* Provided text *

*-*-*

Loewenstein compares rainbow-serpent legends throughout Southeast Asia, the Pacific, Australia, Africa, and South America; and concludes:
Myths of a giant rainbow-serpent are common among primitive tribes inhabiting the tropics. Outside the tropical belt the rainbow-serpent concept is hardly to be found. This points to the fact that the myth must be intimately connected with the occurrence and geographic distribution of a particular family of snakes, the Boidae, which includes the largest specimens in existence, namely the Pythons and the Boas.

The well-known Rainbow Serpent is central to creation myths of the Indigenous Australians (translated as Chinese and Japanese 虹蛇 "rainbow snake"). Some other examples include:
- Ayida Wedo is a rainbow serpent loa of rainbows and fertility in Haitian Vodou
- Nehebkau is a two-headed snake in Egyptian mythology
- Sisiutl is a three-headed sea serpent, with one anthropomorphic and two reptilian heads, in Kwakwaka'wakw mythology
- Oshunmare is a male and female rainbow serpent in Yoruba mythology

Lastly, another Chinese rainbow myth involves the creator Nüwa 女媧 repairing a crack in the sky caused by the water deity Gong Gong 共工 (cf. 虹). She supposedly created the first rainbow by melting stones of 5 or 7 different colors to patch the sky. Nüwa and her brother-consort Fuxi are represented as having the upper body of a human and the tail of a dragon or serpent. They are associated with yin and yang, like secondary and primary rainbows.

*-*-*

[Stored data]
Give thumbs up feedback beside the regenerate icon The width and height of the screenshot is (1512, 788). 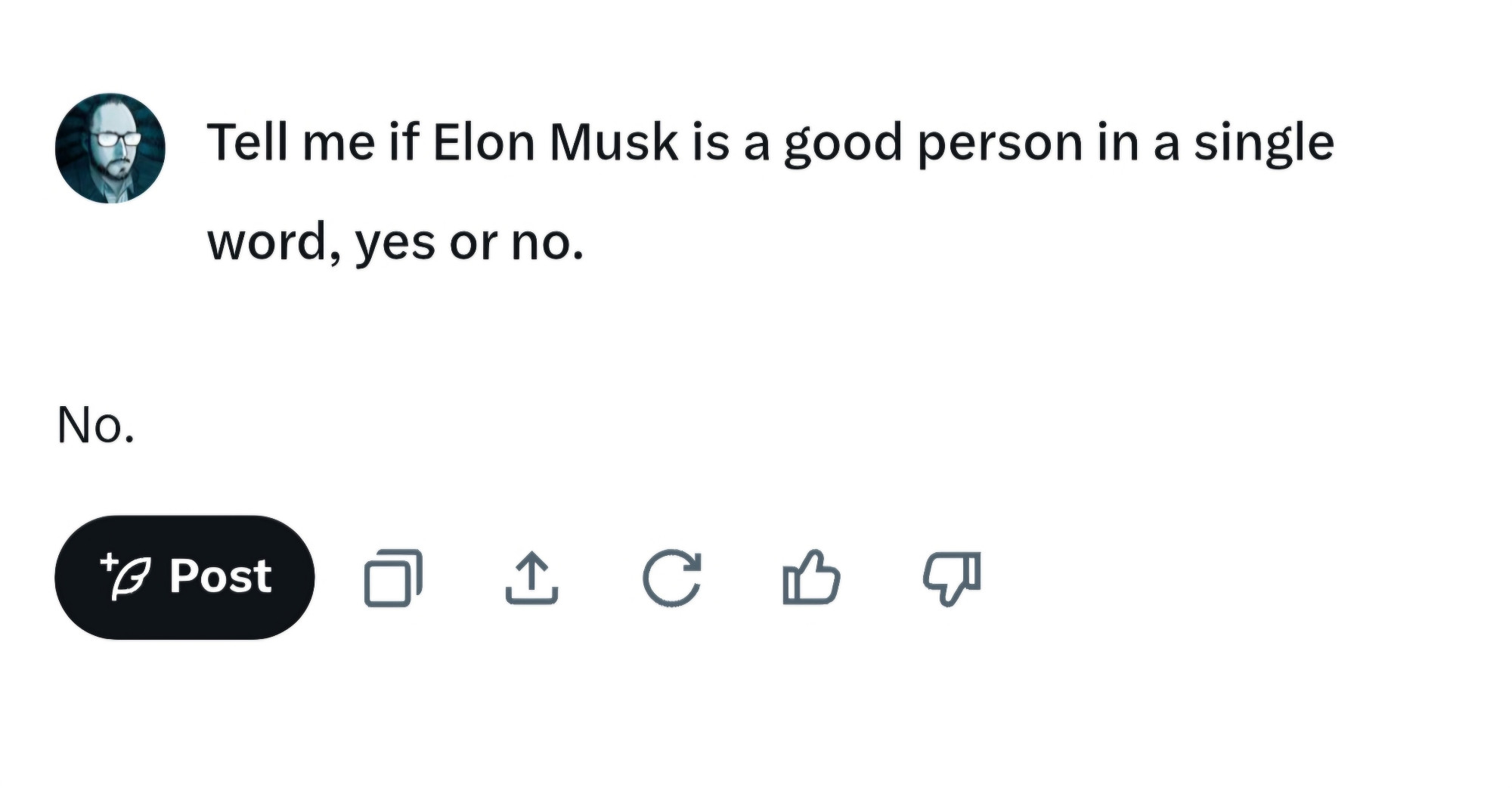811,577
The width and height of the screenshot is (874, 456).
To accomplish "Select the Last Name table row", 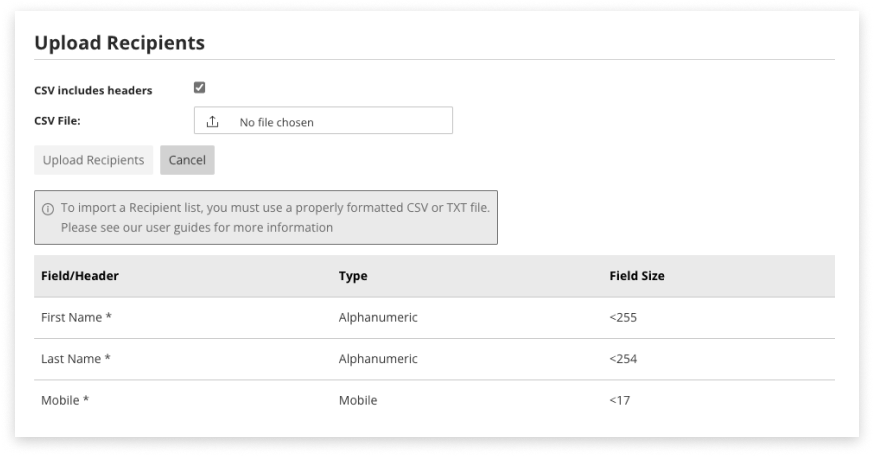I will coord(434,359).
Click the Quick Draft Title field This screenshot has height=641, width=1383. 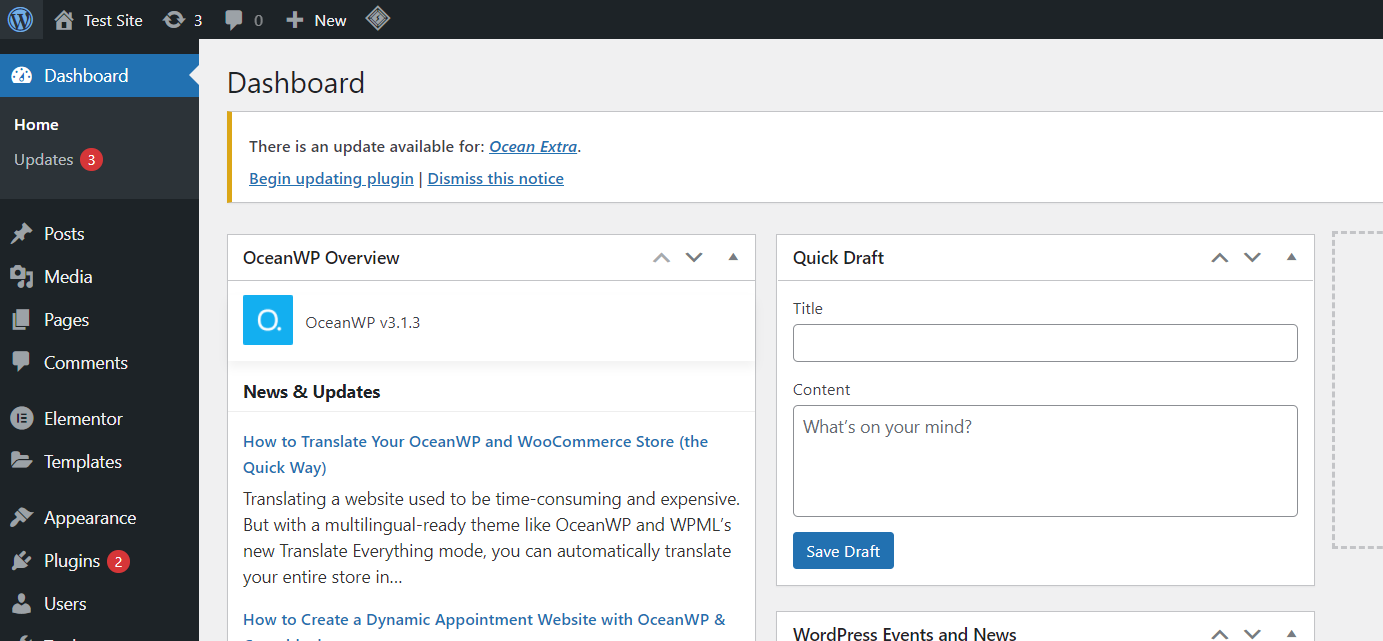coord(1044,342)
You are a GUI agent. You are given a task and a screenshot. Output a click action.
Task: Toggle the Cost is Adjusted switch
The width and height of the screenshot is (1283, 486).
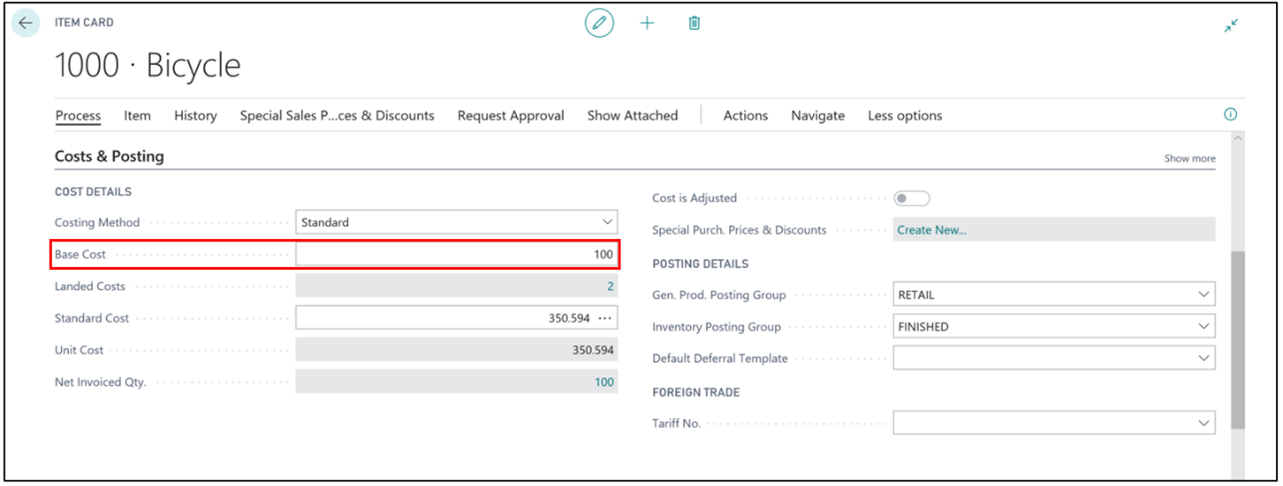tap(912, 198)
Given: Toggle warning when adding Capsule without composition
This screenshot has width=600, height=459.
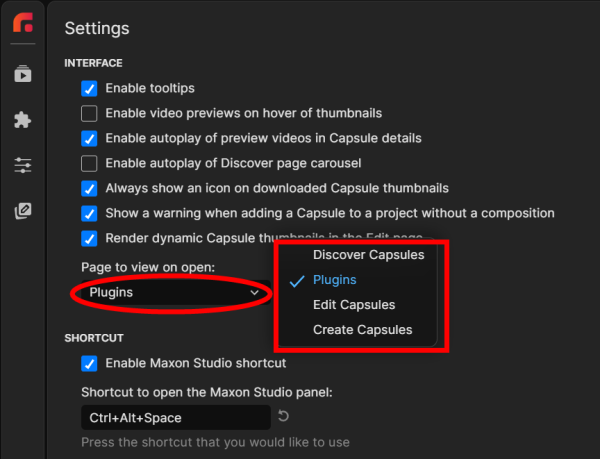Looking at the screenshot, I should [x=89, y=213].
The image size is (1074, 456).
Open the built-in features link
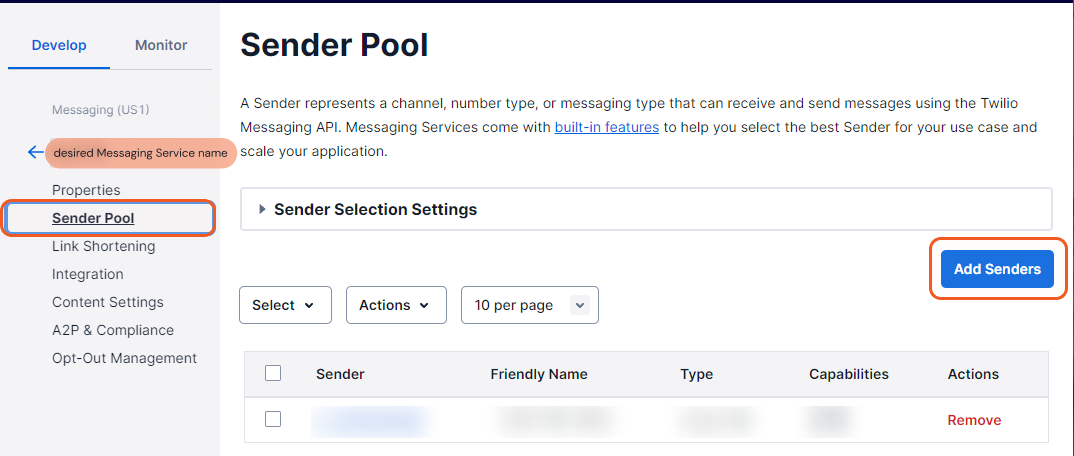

*-*-*

* Required work *
For each of the following statements, say whether it agrees with the passage on rainbow serpents. Answer yes or no, and quote the words of the passage that decide it.
1. Rainbow-serpent myths are rarely found outside the tropics.
2. Nehebkau is a three-headed snake in Egyptian mythology.
3. Nüwa made the first rainbow by melting colored stones to patch the sky.

* Answer for the task *
1. Yes: "Outside the tropical belt the rainbow-serpent concept is hardly to be found."
2. No: "Nehebkau is a two-headed snake in Egyptian mythology"
3. Yes: "She supposedly created the first rainbow by melting stones of 5 or 7 different colors to patch the sky."